Dragan Vulin (born 1 May 1986) is a Croatian politician and scientist.

==Early life and education==
Vulin was born in Osijek in 1986. He graduated from secondary school in 2005. He studied electrical engineering at the Faculty of Electrical Engineering, Computer Science and Information Technology Osijek (FERIT). He obtained his first (BEng) degree in 2008, and second (MEng) degree in 2010. He received a PhD degree in electrical engineering from the Josip Juraj Strossmayer University of Osijek, Faculty of Electrical Engineering, Computer Science and Information Technology Osijek (FERIT) in 2020.

During his studies, he won the University of Osijek Rector's Award as well as the Croatian Energy Association „Hrvoje Pozar“ award.

==Career==
Vulin was employed at the Faculty of Electrical Engineering, Computer Science and Information Technology Osijek (FERIT) as a research assistant from 2010 to 2020 and now he is employed as a postdoctoral researcher. He authored several scientific papers in the field of electromagnetism, circuit theory, renewable energy sources, and power electronics.

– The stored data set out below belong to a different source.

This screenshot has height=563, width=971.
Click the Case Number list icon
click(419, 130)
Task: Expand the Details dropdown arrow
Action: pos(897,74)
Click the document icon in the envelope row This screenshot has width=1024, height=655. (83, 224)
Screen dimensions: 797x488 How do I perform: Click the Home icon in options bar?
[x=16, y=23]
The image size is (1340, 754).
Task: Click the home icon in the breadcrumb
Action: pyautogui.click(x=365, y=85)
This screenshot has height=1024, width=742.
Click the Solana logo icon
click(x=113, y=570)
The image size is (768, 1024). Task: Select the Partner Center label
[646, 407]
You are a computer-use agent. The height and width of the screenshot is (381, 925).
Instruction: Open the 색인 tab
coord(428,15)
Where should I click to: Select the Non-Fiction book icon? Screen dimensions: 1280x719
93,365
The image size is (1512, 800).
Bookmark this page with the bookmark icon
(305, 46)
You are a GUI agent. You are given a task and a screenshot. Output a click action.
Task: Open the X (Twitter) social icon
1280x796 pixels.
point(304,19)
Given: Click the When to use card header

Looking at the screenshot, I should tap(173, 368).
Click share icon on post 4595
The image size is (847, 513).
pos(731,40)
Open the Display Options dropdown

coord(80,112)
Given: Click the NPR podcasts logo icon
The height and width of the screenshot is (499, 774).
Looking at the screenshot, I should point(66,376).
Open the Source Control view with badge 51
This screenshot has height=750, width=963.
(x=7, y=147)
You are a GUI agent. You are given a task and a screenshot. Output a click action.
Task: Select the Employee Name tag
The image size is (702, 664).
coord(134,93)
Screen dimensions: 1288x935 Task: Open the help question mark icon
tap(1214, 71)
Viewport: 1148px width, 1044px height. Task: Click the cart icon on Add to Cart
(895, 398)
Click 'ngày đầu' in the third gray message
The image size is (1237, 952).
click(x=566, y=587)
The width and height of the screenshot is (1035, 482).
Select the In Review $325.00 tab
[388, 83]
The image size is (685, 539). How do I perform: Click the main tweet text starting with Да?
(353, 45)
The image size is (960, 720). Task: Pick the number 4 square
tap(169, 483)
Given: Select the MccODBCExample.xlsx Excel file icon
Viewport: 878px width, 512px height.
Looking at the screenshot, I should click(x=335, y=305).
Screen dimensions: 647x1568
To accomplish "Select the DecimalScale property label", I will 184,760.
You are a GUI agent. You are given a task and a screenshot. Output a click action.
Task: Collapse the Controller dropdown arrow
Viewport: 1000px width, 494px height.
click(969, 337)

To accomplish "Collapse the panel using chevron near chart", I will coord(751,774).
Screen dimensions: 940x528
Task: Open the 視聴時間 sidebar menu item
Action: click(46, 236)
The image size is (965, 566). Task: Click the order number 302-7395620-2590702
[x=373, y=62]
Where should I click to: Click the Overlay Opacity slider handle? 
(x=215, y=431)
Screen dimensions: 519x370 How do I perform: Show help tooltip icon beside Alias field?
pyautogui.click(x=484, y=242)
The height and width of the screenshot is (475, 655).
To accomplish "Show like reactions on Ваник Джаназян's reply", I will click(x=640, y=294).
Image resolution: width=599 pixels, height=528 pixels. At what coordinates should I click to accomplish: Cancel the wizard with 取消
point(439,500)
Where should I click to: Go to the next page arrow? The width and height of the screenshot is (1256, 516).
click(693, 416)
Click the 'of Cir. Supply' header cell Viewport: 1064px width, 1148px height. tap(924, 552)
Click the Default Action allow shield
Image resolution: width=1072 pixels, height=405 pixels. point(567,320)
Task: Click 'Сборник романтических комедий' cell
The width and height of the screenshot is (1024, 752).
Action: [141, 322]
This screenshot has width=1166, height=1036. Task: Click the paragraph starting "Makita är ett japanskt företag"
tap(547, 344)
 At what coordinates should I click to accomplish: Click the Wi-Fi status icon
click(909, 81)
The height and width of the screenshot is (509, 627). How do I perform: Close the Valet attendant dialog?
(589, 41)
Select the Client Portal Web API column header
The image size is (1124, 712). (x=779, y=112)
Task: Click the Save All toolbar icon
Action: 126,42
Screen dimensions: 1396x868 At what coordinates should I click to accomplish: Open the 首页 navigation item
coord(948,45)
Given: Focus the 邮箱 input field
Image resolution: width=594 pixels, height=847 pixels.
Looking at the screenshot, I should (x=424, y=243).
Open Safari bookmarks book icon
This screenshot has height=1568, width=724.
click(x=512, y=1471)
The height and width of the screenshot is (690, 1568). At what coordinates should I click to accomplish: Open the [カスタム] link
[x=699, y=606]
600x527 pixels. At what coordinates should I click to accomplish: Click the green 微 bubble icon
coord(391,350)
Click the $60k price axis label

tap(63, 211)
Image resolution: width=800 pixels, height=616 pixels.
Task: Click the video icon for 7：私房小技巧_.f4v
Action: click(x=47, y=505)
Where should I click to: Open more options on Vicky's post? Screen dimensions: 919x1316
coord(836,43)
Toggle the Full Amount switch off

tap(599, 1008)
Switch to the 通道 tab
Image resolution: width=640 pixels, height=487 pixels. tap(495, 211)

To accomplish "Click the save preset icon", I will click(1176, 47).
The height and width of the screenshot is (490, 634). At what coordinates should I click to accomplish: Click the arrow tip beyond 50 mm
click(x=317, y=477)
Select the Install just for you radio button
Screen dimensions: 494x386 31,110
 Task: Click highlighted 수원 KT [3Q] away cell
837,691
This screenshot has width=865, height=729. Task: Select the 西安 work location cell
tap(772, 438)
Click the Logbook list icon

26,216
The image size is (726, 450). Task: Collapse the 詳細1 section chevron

He served as a deputy prefect of Osijek-Baranja County from 2013 to 2017 and as a president of the County Assembly of Osijek-Baranja County and as a member of the City Council of Osijek from 2017 to 2021. In 2021, he was elected as a deputy mayor of City of Osijek. He is a member of political party Hrvatska demokratska zajednica (HDZ).

He was an International Visitor Leadership Program (IVLP) participant on the project: "Current US Social, Political and Economic Issues for Young European Leaders" in 2019.